In The End, We'll All Pay More For Water



I would like to belatedly concur with your support for Buzz Walker and Mike Ploughe in your column "Conservation is a small price to pay," in the Jan. 4 issue of the Roundup.

I have been periodically following up on the 12 wells that were used as a base in the "Town of Payson report on water" in March of 1999. The level of these wells has declined, on average, at least 35 percent in the ensuing 56 months. The real problem, of course, is that no one knows where the bottom of the various aquifers is under the town. We do know, from the Southwest Groundwater study of 1998 that the further down we go the less interstices there are to contain water. In other words, the further down we go, the more the area under us is solid granite. This means we have used up more than 35 percent of whatever reservoir of water we had under us in 1999.

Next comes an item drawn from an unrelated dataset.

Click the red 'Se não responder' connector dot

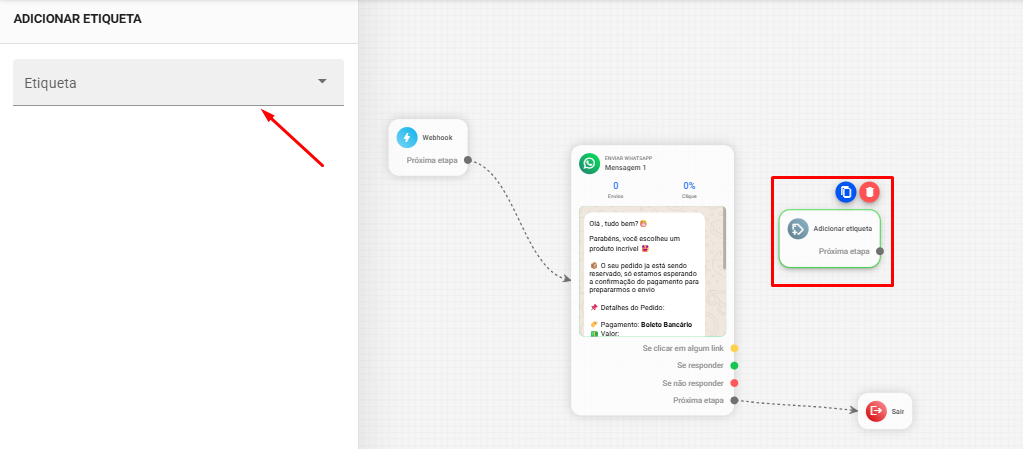tap(734, 383)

More to the point, even with rainfall, that exceeded the last 30 years average, and with the restrictions on water use imposed by the town, we still depleted the reservoir of the 12 benchmark wells by 3 percent in the first 10 months of 2004.

So we are well advised to wait until spring, to see what the beneficial winter period brings us in additional, retainable water.

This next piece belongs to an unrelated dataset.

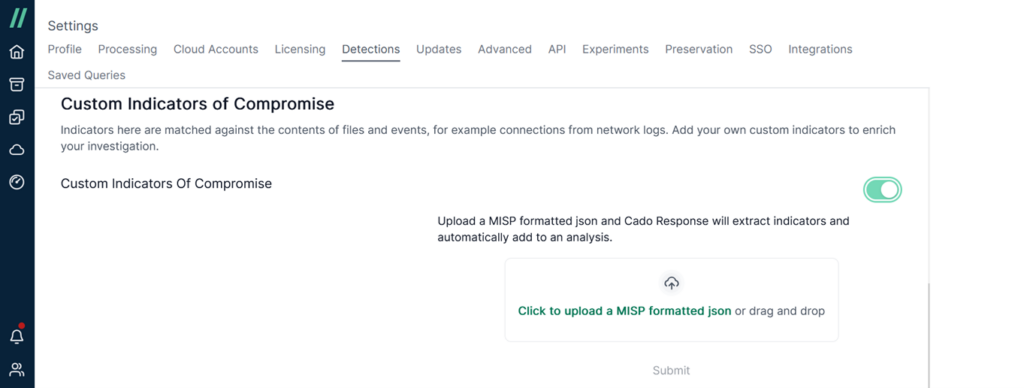Open the Saved Queries tab
The image size is (1024, 388).
point(86,75)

Lest anyone think that all the building going on all around us means that there are many more people coming to Payson and using up our water, I don't think that is the case.

I don't think anyone knows exactly how many people are living in Payson. However, we do know how many children are in school, and during the last two years the school population has declined by 112 pupils, or approximately 4 percent.

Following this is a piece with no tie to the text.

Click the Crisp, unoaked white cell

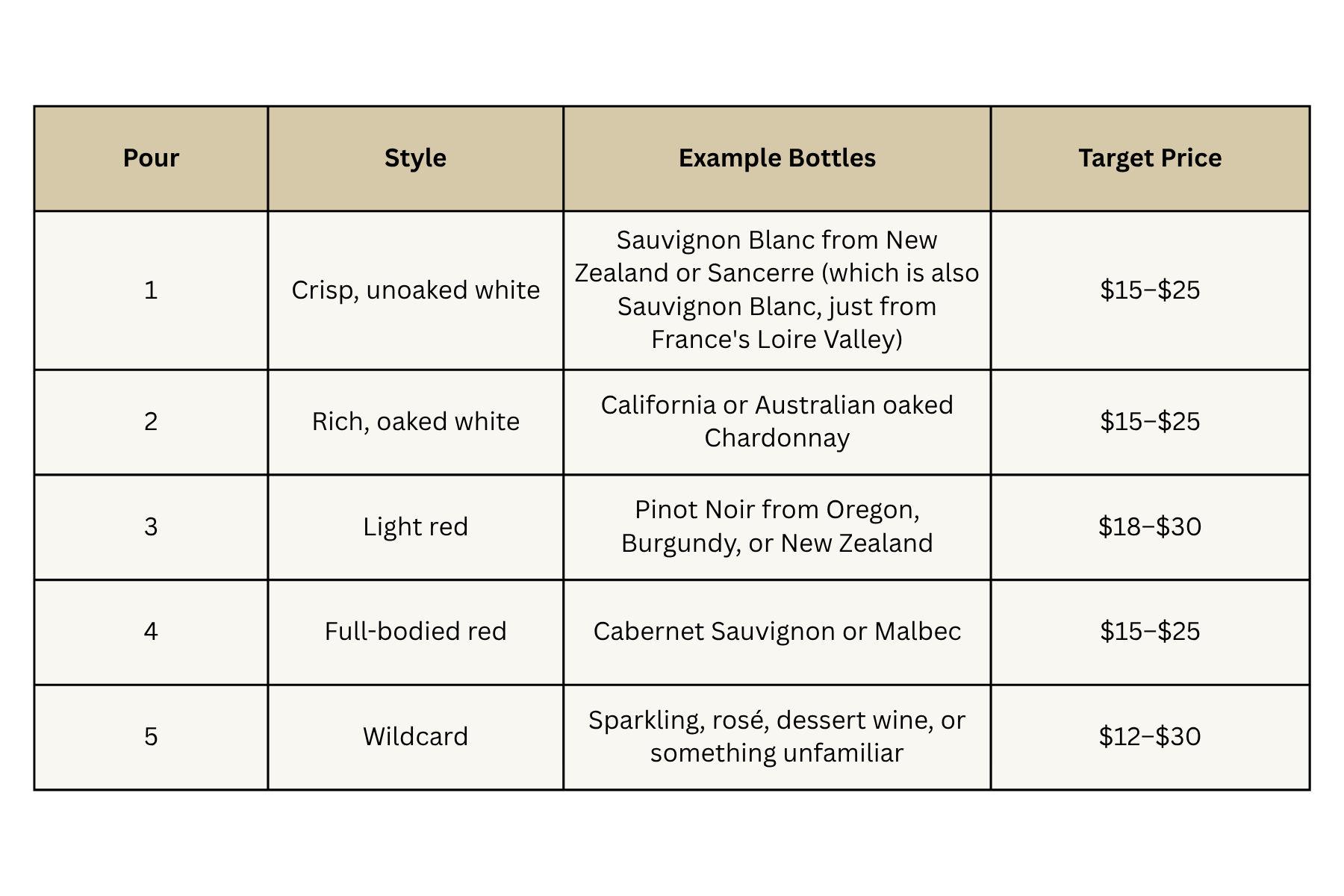pos(415,290)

So, we are back where we were five years ago. We have less water in reserve than we had then. We are still using water faster than it is being replenished, even in a good moisture year. It will certainly be at least five years before we get any water from outside the town, and probably it will take longer than that.

We have no plan to make newcomers pay for the very expensive new water that they require. So, we will all pay for it. Finally, we have no money saved over the last five years to pay for the expensive water we knew we were going to need. We spent all the money on things that weren't as essential as water.